+++ Stored data
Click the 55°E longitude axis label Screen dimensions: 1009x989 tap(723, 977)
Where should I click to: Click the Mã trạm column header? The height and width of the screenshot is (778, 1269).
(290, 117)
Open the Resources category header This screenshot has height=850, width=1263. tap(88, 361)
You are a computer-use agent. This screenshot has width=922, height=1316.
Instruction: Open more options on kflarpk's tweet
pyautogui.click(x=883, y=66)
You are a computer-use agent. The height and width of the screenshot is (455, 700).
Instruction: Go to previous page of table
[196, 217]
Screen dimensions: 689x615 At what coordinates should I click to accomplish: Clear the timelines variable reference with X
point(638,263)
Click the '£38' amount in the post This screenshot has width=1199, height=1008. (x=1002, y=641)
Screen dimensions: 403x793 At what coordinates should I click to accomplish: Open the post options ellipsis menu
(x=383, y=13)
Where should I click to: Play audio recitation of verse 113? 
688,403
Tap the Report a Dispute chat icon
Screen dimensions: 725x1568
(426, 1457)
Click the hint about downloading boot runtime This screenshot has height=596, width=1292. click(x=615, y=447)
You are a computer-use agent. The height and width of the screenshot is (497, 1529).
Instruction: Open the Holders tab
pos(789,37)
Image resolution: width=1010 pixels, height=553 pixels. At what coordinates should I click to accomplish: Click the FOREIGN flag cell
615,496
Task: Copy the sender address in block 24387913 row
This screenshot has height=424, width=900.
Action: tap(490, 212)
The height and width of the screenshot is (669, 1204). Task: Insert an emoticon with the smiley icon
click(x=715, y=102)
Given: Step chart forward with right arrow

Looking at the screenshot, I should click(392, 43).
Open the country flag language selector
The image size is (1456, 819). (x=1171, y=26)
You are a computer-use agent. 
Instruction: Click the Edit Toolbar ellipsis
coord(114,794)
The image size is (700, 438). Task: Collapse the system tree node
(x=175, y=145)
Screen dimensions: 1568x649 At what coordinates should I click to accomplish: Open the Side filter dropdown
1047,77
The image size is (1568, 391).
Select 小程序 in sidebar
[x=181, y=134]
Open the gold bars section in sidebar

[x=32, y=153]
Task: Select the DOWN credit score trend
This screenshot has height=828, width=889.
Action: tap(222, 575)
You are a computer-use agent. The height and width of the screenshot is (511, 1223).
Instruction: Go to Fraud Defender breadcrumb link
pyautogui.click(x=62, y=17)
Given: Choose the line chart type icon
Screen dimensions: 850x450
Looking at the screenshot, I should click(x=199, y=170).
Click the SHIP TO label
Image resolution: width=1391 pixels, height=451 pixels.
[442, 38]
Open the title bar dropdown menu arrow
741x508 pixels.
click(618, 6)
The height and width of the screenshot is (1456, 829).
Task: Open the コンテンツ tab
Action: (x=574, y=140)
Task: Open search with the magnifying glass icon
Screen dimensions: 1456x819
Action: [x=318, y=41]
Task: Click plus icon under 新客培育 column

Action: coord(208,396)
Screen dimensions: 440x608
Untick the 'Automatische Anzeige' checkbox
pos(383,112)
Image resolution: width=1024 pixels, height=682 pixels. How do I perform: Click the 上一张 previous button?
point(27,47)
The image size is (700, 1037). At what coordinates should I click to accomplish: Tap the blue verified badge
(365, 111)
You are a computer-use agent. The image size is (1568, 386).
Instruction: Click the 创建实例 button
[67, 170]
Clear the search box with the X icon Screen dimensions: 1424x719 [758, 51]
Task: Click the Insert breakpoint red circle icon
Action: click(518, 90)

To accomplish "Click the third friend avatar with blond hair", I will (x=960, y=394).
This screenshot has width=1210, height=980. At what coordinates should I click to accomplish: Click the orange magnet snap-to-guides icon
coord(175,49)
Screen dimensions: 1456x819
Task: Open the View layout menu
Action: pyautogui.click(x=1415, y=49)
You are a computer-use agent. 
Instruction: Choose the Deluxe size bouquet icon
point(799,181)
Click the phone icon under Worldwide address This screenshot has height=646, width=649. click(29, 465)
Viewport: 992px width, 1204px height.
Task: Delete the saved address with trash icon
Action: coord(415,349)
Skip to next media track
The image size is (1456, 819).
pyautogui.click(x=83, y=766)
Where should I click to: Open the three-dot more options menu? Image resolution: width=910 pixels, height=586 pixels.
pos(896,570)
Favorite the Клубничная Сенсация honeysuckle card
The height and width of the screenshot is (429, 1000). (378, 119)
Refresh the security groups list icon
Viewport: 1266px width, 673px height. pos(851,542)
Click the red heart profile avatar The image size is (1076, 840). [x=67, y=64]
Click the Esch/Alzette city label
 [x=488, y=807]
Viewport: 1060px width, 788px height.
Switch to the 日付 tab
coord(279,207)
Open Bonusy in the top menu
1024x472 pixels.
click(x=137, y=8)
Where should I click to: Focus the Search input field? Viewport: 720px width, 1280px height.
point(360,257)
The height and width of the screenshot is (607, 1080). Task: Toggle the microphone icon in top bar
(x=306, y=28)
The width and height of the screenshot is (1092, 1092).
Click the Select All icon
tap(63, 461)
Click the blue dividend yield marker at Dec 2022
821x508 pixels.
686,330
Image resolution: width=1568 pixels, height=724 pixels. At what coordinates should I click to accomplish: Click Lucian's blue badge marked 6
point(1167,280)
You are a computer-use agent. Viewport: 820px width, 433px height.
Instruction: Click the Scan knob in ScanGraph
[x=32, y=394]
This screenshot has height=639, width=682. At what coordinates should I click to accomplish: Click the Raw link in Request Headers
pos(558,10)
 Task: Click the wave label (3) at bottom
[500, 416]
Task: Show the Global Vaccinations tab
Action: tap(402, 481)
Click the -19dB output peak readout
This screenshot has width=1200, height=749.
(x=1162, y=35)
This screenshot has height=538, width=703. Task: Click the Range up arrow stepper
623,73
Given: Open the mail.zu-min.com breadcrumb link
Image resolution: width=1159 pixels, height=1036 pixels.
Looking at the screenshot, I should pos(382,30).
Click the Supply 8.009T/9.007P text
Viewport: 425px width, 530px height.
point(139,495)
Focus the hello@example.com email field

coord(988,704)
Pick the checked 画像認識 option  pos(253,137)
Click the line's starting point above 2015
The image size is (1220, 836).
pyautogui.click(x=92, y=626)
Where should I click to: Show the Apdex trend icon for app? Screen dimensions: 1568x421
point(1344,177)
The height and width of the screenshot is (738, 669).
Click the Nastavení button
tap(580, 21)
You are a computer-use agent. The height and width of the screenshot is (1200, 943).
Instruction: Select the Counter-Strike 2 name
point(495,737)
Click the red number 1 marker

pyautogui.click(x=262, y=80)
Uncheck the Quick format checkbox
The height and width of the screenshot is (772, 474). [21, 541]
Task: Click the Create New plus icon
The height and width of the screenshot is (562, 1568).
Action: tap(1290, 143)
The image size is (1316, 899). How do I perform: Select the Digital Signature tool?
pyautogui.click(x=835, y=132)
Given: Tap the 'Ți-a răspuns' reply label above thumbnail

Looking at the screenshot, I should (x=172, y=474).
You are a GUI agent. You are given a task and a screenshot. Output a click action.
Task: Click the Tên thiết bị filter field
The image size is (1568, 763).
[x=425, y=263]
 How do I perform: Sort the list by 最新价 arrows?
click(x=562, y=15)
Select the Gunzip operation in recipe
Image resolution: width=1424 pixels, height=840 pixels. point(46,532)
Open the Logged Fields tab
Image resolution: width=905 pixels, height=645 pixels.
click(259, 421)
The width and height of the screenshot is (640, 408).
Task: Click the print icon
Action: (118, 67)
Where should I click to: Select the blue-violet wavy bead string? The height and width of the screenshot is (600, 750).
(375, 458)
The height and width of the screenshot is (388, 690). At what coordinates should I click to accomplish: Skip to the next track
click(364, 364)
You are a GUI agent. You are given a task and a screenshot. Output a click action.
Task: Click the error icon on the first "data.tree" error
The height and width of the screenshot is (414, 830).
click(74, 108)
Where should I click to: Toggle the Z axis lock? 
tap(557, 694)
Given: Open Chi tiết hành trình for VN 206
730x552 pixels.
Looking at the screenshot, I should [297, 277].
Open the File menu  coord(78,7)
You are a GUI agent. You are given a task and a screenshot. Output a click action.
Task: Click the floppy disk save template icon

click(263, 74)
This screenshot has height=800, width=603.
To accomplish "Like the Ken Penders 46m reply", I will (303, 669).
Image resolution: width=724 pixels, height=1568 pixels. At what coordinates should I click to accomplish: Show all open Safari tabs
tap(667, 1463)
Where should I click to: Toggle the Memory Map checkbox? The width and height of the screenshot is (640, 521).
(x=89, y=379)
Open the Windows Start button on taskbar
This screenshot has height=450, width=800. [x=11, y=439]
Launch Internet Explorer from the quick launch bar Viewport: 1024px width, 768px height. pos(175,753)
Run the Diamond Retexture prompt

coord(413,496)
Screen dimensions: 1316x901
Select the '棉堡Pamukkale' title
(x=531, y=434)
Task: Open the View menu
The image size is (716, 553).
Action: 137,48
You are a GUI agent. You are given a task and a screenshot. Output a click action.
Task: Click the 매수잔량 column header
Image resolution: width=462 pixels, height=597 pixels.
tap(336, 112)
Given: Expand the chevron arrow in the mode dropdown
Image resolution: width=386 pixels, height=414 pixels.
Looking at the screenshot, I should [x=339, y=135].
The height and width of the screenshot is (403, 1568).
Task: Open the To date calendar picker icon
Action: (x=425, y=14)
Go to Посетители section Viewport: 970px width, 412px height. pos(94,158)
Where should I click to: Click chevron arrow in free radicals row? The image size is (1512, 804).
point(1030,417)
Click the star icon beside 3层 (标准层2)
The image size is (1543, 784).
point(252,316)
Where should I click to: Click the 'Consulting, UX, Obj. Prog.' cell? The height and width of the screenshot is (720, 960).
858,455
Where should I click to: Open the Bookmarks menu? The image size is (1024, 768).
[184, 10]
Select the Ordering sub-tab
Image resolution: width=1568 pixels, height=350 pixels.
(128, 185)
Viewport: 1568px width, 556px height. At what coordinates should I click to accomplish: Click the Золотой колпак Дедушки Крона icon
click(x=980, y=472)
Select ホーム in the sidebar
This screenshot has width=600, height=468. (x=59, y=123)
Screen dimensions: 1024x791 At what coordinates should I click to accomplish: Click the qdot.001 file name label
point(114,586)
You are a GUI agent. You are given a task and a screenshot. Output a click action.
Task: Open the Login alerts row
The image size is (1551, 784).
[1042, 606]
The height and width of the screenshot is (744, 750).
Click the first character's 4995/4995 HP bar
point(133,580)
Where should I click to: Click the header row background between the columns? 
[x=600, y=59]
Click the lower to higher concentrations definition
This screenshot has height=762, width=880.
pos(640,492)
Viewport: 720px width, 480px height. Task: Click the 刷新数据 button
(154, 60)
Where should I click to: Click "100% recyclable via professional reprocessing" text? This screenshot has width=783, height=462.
++++++
■ **Exercise prompt**:
Your task is to gather all lines from the entries above that hold the word "will".

■ **Completed task**:
To accomplish "Click the third friend avatar with blond hair", I will (x=960, y=394).
To accomplish "Like the Ken Penders 46m reply", I will (303, 669).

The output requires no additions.